Leah’s mental illness is never given a name but appears to be schizophrenia or manic-depressive. She hallucinates, she has bursts of mania often followed by unexplainable rage, she falls into pits of deep despair. Her expensive prescription drugs help even as they place an undue financial burden on the family. When Leah takes her meds, she can work at a job and care for her children. But, like many mentally ill patients, she won’t stay on the meds. As her older daughter observes: “Everything about Mom, even at her best, made it hard to know what was to come.”
In a telling exchange, when asked what it was like inside her head, Leah answers “that explaining her illness was like explaining a bark without ever having seen a dog.”
The hapless but sympathetic husband barely makes a living working for his brother-in-law as an auto mechanic. In one passage, his behavior is described as being like “a prisoner whose guard had the authority to shoot him without cause.” He, like Leah’s daughters, is committed to hiding his wife’s condition to protect her and keep her at home. He fears losing his daughters to social services and foster care if the true extent of Leah’s mental illness becomes known. As it turns out, keeping Leah’s mental illness hidden might not have been the best decision. Nonetheless, it is a choice motivated by love.
The two daughters are the heart and soul of the novel. Grace is only twelve when the story starts and, six years later as the story concludes, is college-age. Even at her young age, she is always driven to care for her mother, promising her mom to never abandon her. At the same time, Grace is equally driven to protect her younger sister, Zoey, who is too young to fend for herself in any meaningful way.

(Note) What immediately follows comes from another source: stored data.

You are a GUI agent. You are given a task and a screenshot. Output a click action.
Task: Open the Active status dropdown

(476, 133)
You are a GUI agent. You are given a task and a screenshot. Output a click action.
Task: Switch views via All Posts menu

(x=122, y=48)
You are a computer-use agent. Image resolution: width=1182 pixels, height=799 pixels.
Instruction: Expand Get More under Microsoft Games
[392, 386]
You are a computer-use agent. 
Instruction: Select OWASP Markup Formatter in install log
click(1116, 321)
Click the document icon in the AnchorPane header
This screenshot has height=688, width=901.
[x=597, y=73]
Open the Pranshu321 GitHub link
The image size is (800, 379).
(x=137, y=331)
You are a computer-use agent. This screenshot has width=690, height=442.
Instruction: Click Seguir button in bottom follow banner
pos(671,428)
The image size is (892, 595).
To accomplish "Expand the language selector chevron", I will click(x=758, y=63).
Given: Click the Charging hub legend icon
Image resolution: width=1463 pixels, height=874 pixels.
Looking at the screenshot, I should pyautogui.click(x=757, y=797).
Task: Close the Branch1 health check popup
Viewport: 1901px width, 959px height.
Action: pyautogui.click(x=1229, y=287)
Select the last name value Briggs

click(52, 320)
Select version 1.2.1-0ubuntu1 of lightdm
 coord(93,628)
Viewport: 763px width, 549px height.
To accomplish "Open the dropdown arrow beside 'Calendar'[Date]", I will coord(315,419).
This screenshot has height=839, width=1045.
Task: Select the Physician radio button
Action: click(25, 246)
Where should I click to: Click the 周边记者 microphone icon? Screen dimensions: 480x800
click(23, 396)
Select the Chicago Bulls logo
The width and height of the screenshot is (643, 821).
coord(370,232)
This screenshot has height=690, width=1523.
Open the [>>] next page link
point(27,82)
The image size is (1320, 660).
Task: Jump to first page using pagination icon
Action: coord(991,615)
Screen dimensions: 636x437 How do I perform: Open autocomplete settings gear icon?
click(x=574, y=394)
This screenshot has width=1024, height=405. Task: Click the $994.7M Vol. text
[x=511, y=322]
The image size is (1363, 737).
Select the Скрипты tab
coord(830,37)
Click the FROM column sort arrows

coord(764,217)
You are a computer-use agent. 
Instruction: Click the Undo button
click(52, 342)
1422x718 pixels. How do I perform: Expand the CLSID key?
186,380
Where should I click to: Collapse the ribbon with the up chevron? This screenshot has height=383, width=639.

Grace not only holds the story together, she holds her dysfunctional family together—at least for a while. To Grace fall tasks like washing her mother’s urine-soaked bedclothes and acting as Zoey’s de facto mother and Leah’s caregiver. Despite the erratic nature of Grace’s public schooling, she excels academically and hopes to win a college scholarship. She is also athletic, and her physical strength will serve her well when she, her mom, and Zoey face violence on the streets.
When Leah’s actions cast her and her two daughters out in the world with only the family’s ancient Impala car to sleep in, the father loses track of them. Grace can’t save them from the horrors and dangers of being homeless. Yet, Grace and Zoey discover they have a certain cunning, driven largely by hunger and fear. They are compelled into rash, sometimes illegal acts. Any ethical concerns are overridden by the sheer necessity of survival.
Leah’s descent into a deepening spiral of mental illness might destroy them all. She leads them to a hotel filled with drugs, enslaved and underage hookers, and a pimp plying Zoey with chocolate as she sits on his lap. Seeing clearly how Zoey’s life is endangered by this pimp, Grace must make a desperate choice if she and Zoey are to survive.
The story is strong, but the high quality of the writing makes it even stronger. The empathy author Pat Spears shows her characters adds to its many strengths. Our society’s failure to help provide better for the homeless and the mentally ill and the need to improve upon these failures is a theme carefully and subtly infused through the plot. Pat Spears is too fine an author to hit readers over the head with her message, but Leah, Grace, and Zoey will lead readers to understand that societal need. All in all, this is a stellar book, wonderfully crafted with a story that needs to be told.